Ce tandem de la télévision sur Canal + (Grosland) a signé la réalisation de deux films cultes décalés et fauchés AALTRA et AVIDA, avec autant de qualités que de défauts, aussi loufoques et drôles que bordéliques et obscurs... Leur démarche en marge de la production est à saluer.


Votre film qui vient de sortir AVIDA est un peu fou, un peu rock'n roll…

BD. On adore le rock, mais on n'arrive pas encore à en mettre dans nos films. Dés qu'on peinera à trouver des idées visuelles intéressantes, on sera obligé de mettre du rock.

GK. Quand on mettra sur l'image de quelqu'un qui court les Stones ou les Cure, ce sera fini pour nous, c'est qu'on aura plus d'idées (rires).

Votre film est en même temps assez lent avec un certain mutisme chez les personnages…

GK. On aime bien les films d'atmosphère, l'éloge de la lenteur. Et on ne veut pas écrire de dialogues, les mots d'auteur nous font peur. Donc on est parti vers ce cinéma finlandais, où les personnages sont dignement mutiques. Sur AALTRA, on pouvait couper le son et comprendre l'histoire... tandis que sur AVIDA, même avec le son certains ne comprenne toujours rien (rires).

BD. Dans le scénario de base de AVIDA, il n'y a qu'une phrase de dialogue, on les trouvait au fur et à mesure avec les comédiens.

Vous parsemez votre film d'apparitions de comédiens provenant d'autres univers…

BD. La présence de Kati Outinen, actrice fétiche de Kaurismaki, marque davantage un respect de la Finlande en général que du cinéma de Kaurismaki plus particulièrement.

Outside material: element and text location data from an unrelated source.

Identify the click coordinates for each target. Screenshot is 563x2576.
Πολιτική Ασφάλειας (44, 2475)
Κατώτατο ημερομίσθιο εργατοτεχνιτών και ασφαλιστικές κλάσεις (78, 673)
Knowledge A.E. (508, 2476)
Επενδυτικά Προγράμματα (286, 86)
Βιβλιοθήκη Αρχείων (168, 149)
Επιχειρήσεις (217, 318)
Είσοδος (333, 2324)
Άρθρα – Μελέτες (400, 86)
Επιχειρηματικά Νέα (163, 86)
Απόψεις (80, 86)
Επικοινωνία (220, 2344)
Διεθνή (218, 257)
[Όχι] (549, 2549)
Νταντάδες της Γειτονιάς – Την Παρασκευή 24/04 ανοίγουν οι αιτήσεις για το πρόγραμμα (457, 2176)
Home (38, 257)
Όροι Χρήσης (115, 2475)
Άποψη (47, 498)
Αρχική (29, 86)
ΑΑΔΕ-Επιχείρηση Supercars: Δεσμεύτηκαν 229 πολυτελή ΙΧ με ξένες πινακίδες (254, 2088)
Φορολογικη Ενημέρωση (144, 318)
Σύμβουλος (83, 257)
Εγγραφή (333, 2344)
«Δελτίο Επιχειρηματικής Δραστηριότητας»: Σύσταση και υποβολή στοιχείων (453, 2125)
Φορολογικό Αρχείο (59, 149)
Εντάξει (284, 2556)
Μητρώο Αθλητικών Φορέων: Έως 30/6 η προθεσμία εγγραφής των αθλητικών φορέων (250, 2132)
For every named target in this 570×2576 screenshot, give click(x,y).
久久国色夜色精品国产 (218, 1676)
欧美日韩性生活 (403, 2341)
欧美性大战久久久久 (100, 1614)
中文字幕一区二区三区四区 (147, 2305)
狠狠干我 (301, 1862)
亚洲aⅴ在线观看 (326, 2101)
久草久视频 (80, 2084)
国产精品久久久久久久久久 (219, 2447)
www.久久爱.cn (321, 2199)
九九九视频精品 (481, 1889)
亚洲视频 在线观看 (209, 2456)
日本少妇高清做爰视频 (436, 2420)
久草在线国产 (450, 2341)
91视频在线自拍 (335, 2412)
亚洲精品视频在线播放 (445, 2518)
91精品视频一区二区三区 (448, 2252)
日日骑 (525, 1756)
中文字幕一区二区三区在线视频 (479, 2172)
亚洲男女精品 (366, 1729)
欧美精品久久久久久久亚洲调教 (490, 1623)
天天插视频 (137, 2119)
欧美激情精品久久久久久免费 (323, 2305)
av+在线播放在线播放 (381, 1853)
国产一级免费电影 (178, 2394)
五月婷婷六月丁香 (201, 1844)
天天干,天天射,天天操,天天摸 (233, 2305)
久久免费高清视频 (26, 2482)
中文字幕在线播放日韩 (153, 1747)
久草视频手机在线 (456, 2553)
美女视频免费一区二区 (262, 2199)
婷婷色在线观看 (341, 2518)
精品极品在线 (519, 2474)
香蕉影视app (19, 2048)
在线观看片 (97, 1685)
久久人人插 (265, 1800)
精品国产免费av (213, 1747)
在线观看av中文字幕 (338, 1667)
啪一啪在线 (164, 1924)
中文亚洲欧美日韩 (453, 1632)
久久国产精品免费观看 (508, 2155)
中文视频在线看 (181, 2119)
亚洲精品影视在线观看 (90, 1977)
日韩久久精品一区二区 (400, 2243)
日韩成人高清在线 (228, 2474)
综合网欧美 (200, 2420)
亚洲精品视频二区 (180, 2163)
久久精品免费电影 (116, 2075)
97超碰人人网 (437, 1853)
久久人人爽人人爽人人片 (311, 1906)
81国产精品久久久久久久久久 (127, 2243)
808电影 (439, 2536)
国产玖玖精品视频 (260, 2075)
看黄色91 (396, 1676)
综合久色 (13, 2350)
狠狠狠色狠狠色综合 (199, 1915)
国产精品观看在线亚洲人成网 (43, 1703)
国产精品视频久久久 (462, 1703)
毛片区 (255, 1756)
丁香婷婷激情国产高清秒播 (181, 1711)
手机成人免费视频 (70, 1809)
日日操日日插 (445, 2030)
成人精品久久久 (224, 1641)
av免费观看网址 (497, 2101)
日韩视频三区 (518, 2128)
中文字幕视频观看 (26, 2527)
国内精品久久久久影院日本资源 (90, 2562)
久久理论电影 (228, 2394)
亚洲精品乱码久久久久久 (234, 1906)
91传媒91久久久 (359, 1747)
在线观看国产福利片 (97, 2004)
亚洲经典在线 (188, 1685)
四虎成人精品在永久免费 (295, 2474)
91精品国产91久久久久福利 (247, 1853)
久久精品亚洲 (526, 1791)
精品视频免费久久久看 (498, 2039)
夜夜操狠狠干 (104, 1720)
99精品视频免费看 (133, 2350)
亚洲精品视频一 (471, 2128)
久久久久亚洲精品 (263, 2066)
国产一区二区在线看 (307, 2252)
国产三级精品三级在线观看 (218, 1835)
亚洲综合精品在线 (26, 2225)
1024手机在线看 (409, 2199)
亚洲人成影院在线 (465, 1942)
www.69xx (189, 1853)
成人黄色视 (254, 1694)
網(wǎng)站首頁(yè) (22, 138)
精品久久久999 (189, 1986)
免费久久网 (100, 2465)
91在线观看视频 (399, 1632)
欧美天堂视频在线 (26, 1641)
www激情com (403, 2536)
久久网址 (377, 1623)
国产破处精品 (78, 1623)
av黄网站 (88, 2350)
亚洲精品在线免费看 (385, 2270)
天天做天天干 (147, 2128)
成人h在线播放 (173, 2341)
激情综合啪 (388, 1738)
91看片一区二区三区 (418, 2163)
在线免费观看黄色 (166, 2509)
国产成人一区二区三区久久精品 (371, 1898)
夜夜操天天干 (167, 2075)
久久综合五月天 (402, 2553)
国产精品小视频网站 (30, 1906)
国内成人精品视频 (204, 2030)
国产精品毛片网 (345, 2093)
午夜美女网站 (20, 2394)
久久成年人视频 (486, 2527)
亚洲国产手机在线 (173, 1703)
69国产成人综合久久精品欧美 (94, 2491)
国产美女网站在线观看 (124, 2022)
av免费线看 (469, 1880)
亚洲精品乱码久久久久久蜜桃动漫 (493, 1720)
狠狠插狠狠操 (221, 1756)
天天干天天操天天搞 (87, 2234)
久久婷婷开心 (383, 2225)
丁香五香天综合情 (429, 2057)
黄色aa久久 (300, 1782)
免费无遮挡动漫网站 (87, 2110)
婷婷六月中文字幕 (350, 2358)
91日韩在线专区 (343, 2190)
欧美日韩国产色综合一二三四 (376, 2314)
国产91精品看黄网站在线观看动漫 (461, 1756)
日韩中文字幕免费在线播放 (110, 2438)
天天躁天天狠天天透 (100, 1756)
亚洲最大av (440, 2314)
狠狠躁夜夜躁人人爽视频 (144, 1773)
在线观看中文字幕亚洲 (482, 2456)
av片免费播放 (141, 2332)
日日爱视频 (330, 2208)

On s'est trouvé près de Lens dans une caserne de pompier désaffectée, on y rigolait à propos de cinéma, mais on s'est retrouvé avec Kati Outinen dans une situation délicate : Gus qui joue le personnage principal lui saute dessus dans l'herbe pour la violer sans éclairage, c'est à la limite du « snuff movie ». Elle a pleuré, cela s'est passé durement pour elle mais elle est formidable dans le film.

Pour Chabrol, on a beaucoup de respect pour lui, c'est l'homme qui a sans doute le plus d'humour au monde en ce moment.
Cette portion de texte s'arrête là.